Marissa Lennox tient par contre à rappeler que bien des personnes âgées qui ne reçoivent pas le SRG, mais la SV, ont de faibles revenus et n’arrivent plus à joindre les deux bouts. Et un paiement unique, aussi important soit-il, ne serait toujours pas une solution à long terme à l’insécurité financière persistante des personnes âgées à faible revenu ni à celle qu’ajoute cette crise sanitaire, reconnaît M. Tranjan. Cela démontre l’insuffisance des programmes existants et la nécessité d’une réforme, dit-il. « Car il y avait, avant la COVID-19, une crise de la sécurité de la retraite que la pandémie a exacerbée », renchérit Marissa Lennox.

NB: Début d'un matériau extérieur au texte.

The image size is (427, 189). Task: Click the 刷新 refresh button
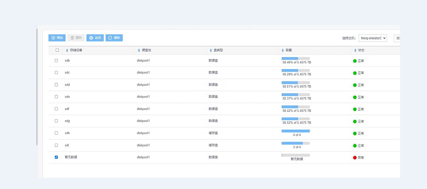(114, 38)
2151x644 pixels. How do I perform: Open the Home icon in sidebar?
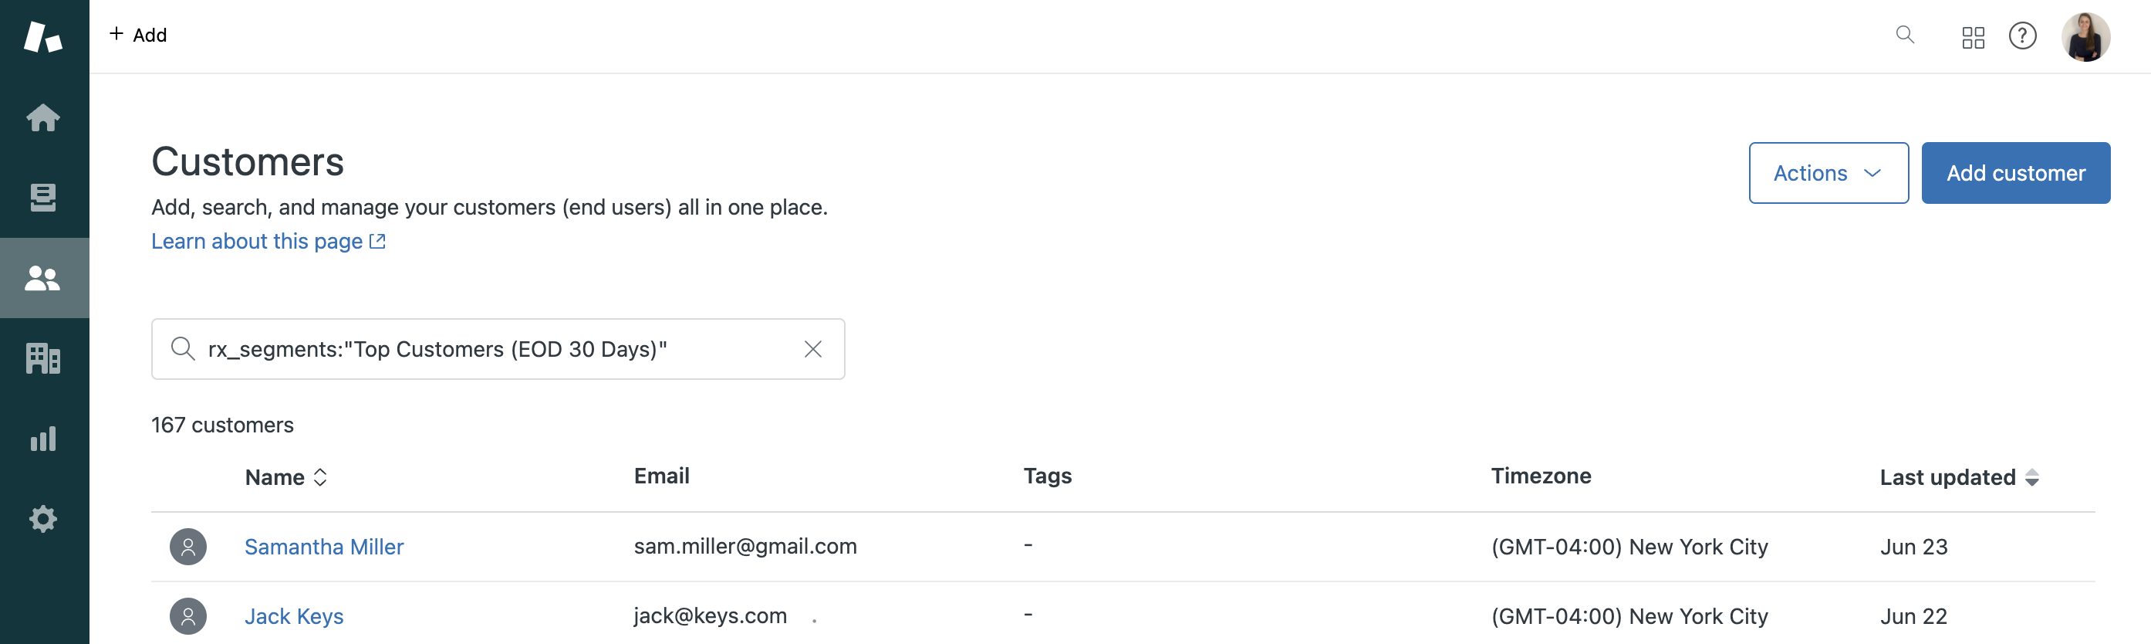43,117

Pour expliquer que l’aide annoncée n’ait pas été modulée en fonction du revenu ni ne soit de longue durée, la ministre des Aînés, Deb Schulte, a répété vendredi que le gouvernement devait agir vite et que la simplicité a prévalu. De plus, a-t-elle rappelé, les aînés bénéficient de mesures de portée générale annoncées ces dernières semaines, comme la bonification du crédit de TPS. Ceux qui travaillent et qui ont perdu leur emploi à cause de la pandémie ont droit à la PCU. On a aussi augmenté de 20 millions les fonds destinés aux organismes communautaires intervenant auprès des aînés et on a réduit de 25 % l’ampleur des retraits que les aînés de plus de 70 ans sont tenus de faire dans leur Fonds enregistré de revenus de retraite (FEER). LaFADOQ et la CARP demandaient plutôt qu’on suspende l’obligation de faire des retraits cette année.

Le premier ministre Justin Trudeau a laissé entendre en début de semaine que l’aide directe annoncée pourrait être bonifiée ultérieurement, mais Gisèle Tassé-Goodman et Marissa Lennox ne comprennent pas pourquoi le gouvernement ne passe pas à l’action immédiatement. En campagne électorale, les libéraux avaient promis d’augmenter de 10 % les paiements de SV pour les personnes de 75 ans et plus et d’accroître l’Allocation au survivant du SRG, dont bénéficient surtout des femmes à très faible revenu.

« M. Trudeau a courtisé les aînés en campagne électorale. Il serait inacceptable qu’il attende la dernière année de son mandat pour respecter sa promesse », dit Mme Tassé-Goodman. Elle veut qu’il le fasse « maintenant ».